Politico: President Obama, Eric Cantor talk immigration – sort of
Miami Herald: Sen. Marco Rubio, Sen. Bill Nelson try to keep U.S. attention on Venezuelan political unrest
Daily Caller: Neil Munro: Obama faces cold audience in Pennsylvania
To think that at least some of this mess in American foreign and domestic policy originated more than a few decades ago. Speaking of immigration, illegal or legal, House Majority Leader Eric Cantor’s mood couldn’t have been helped much according to the current mood, so to speak, and this assumes that immigrants from other traditional societies remain fairly silent over the next few months. I suppose any remaining activists could safely watch these remnants stall and sputter, reflective of the entanglements from the maelstrom unleashed by President Barack Obama and his advisors.

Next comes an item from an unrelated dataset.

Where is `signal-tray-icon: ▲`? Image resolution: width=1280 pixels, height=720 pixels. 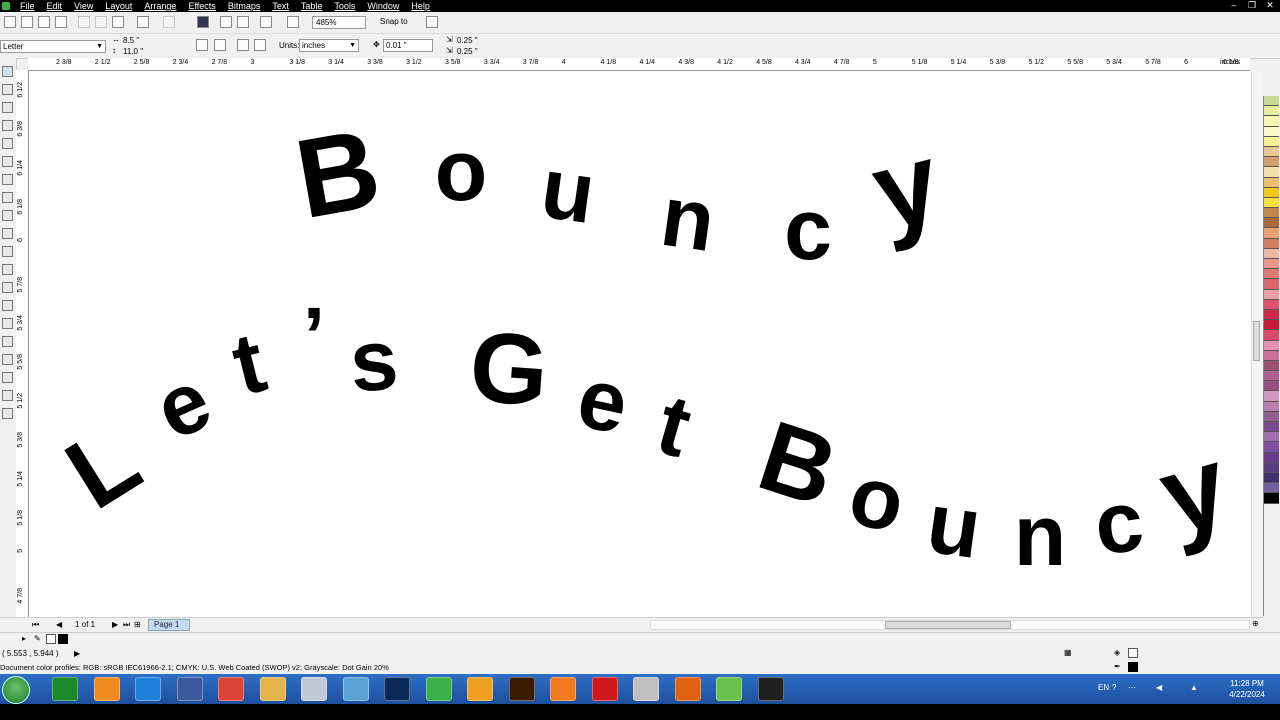
signal-tray-icon: ▲ is located at coordinates (1194, 688).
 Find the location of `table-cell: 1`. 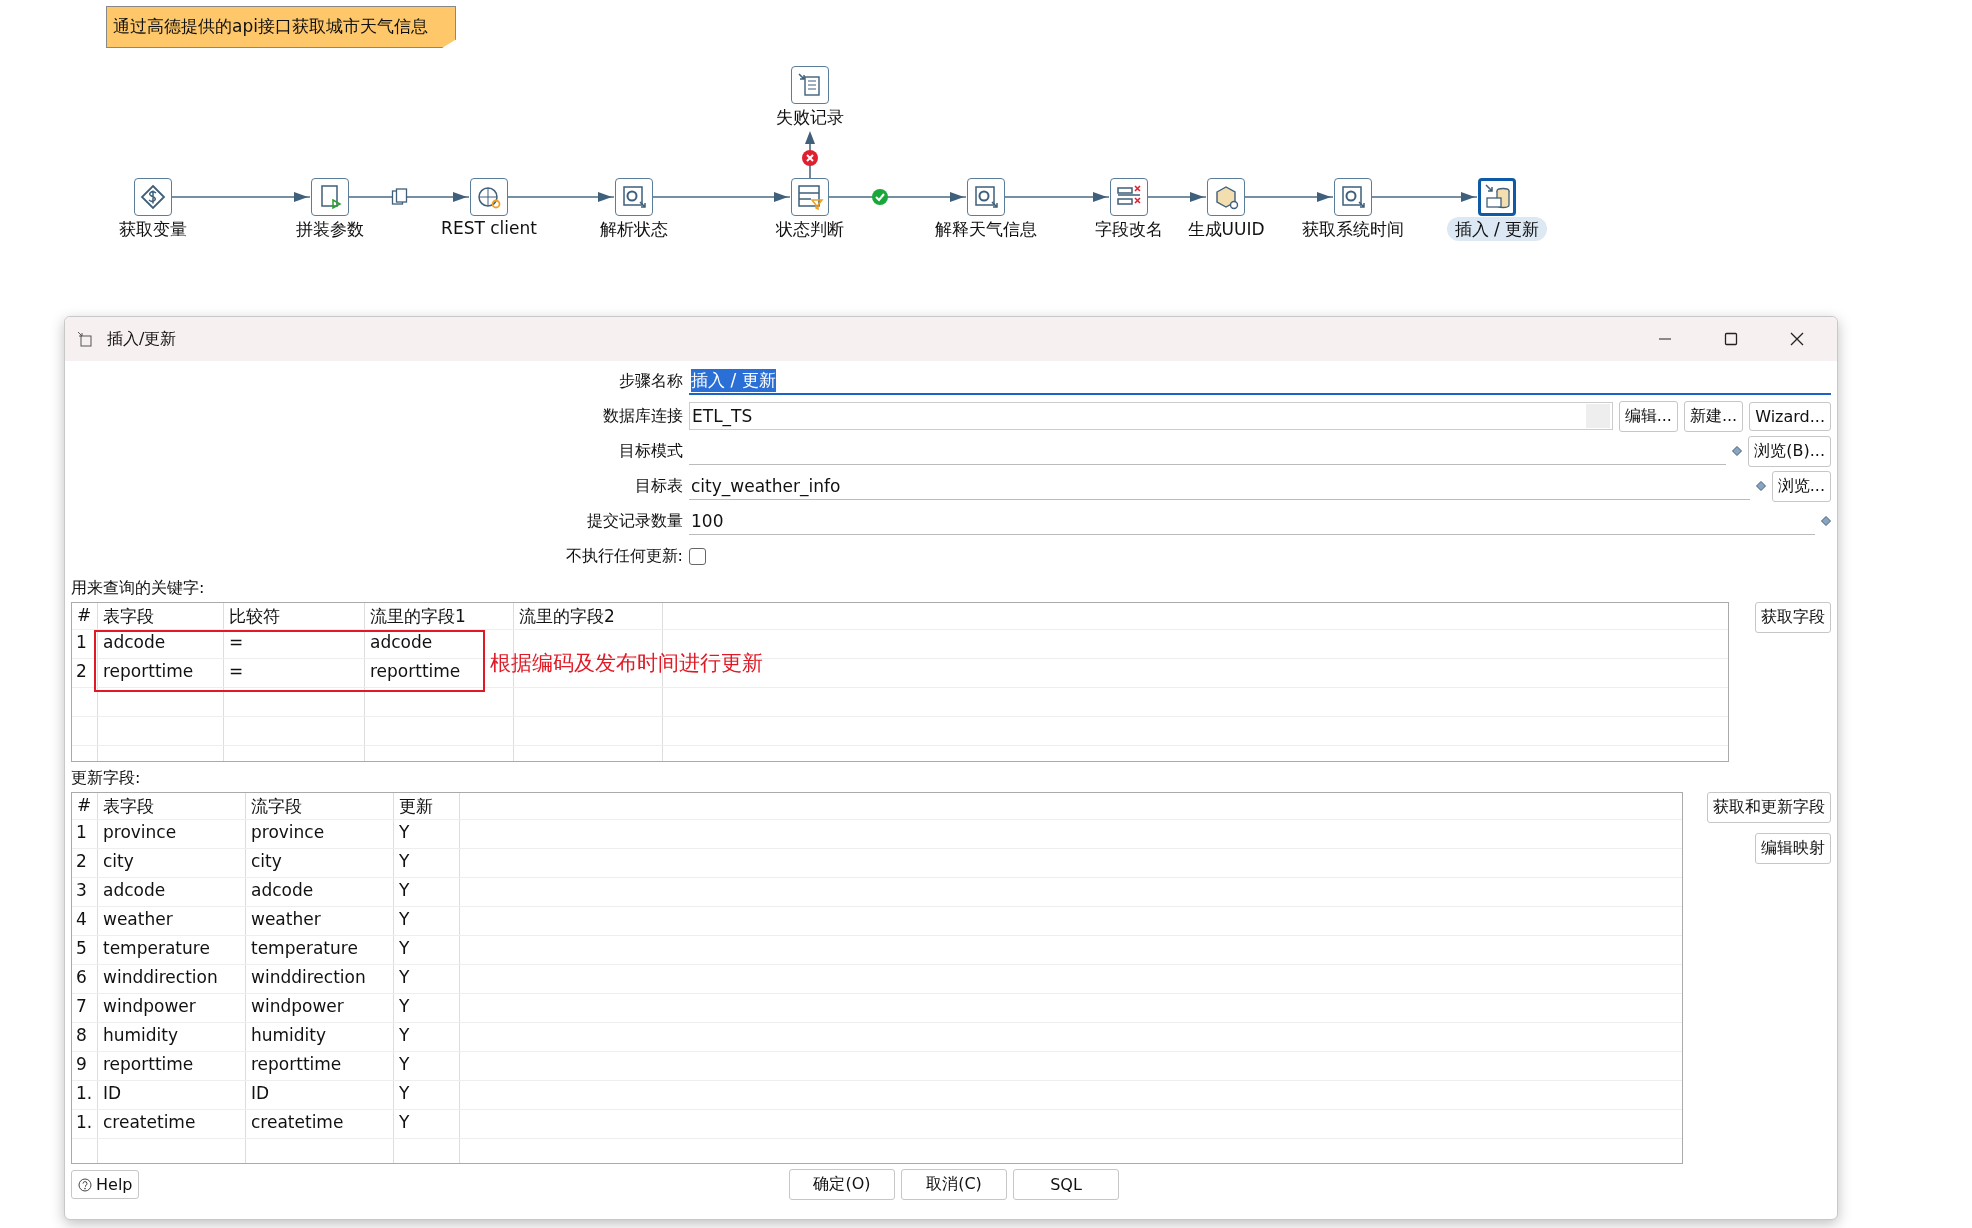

For whatever it’s worth, I might think that any population slowdowns would ultimately make such an initiative meaningless, but refugee flows could turn immigration into an issue of short bursts rather than constant arrivals. I’ll leave it to Senators Marco Rubio and Bill Nelson to explore another recent facet of this burgeoning fiasco, backed by the Senate Foreign Relations Committee. The tidbits of imagery that I’ve caught might have been enough in my case, and the references to visa withdrawals and similar sanctions echo the turmoil over Russia, maybe not coincidentally. Rubio and Nelson favor granting asylum-seekers specialized designations for immigration officials’ purposes, which one might not mind too much. I’m quite certain that various labor unions will need their own contingency plans as refugees flow worldwide from whatever regions they’ve been attempting to escape, swamping the Democrats’ immigration agenda altogether, offering a crack in their coalition. As for the President himself, well, the above anecdote might be one among others in any efforts to estimate the general mood after the past five years, apparently. Obama referred to a “road trip” of sorts across Pennsylvania, but the sequencing might’ve left something to be desired. The rest of Pennsylvania might not have much left as the various possibilities involving, say, shale oil and gas widen throughout North America and this world, as I now recall, whether economic… or geopolitical.:
Jamestown Foundation: Cavid Veliyev: Azerbaijan’s Approach to the Crimean Crisis
Jamestown Foundation: Pavel Felgenhauer: Putin Hovering on the Brink of a Massive Invasion of Ukraine
Time: Simon Shuster: Ukraine’s ‘Jew Register’ Either a Hoax or a Crude Extortion Scheme
Fox News Channel: Raising Specter of Genocide, US Ambassador Power Slams ‘Industrial-Style Slaughter’ in Syria
If I thought and opined the same way that Russian President Vladimir Putin did, then I’d be following a similar track of choices to his, which could say a few things about his mission as he sees it. As nervousness grows along Russia’s borders, Azerbaijani President Ilham Aliyev voiced solidarity with Kiev, a stance echoed at the United Nations, which cited the importance of territorial integrity and global recognition of borders, a stance that Azerbaijan employed in refusing to recognize Kosovo’s independence, back during Bill Clinton’s days in the Oval Office, if I’m not mistaken. Its proximity to Iran and Turkey can’t help tensions there, and as the Eurasianists’ territorial threat twists and turns around the area, those networks already in place look to be accelerating beyond even their control. For Putin’s part, he referred to the area extending from eastern Ukraine to the border with Moldova as “New Russia”, and he and his advisors are echoing calls for the ability to essentially veto Kiev and official recognition of the annexation of Crimea. Call it a project for ethnic exclusivity in Russia’s favor, even if it turns out that certain groups sort to extort or even scare those Jewish communities as much as they could. All this hasn’t even mentioned the national battlefield once known as Syria yet, but perhaps we’ll be able to add Russia itself soon enough, depending on the mobilizations from its most classical historical enemies. Ambassador to the United Nations Samantha Power was following officials who presented photographs depicting “corpses with bones protruding and eyes gouged out”. Between the machinations from the Putinists and the Islamic Revolutionary Guards and the calls from Al-Qaeda and other similar groups, the region could fall beyond recovery, if it hasn’t already. Jen Psaki of the State Department didn’t directly confirm reports of anti-tank missiles for the jihad groups there, but the geopolitical grudge match now taking shape continues. I was among those political junkies who believed that Russia would bide its time during the societal self-destructions worldwide, but perhaps Viktor Yanukovych’s downfall forced its hand. The Sharia supremacists and the Chinese Communists alike could probably salivate at whatever chances they see to dismember Russia in the process. The candidates for 2014 and 2016 will be certain to have a plethora of crises facing them and the rest of the Anglosphere, no matter who ends up winning on either side.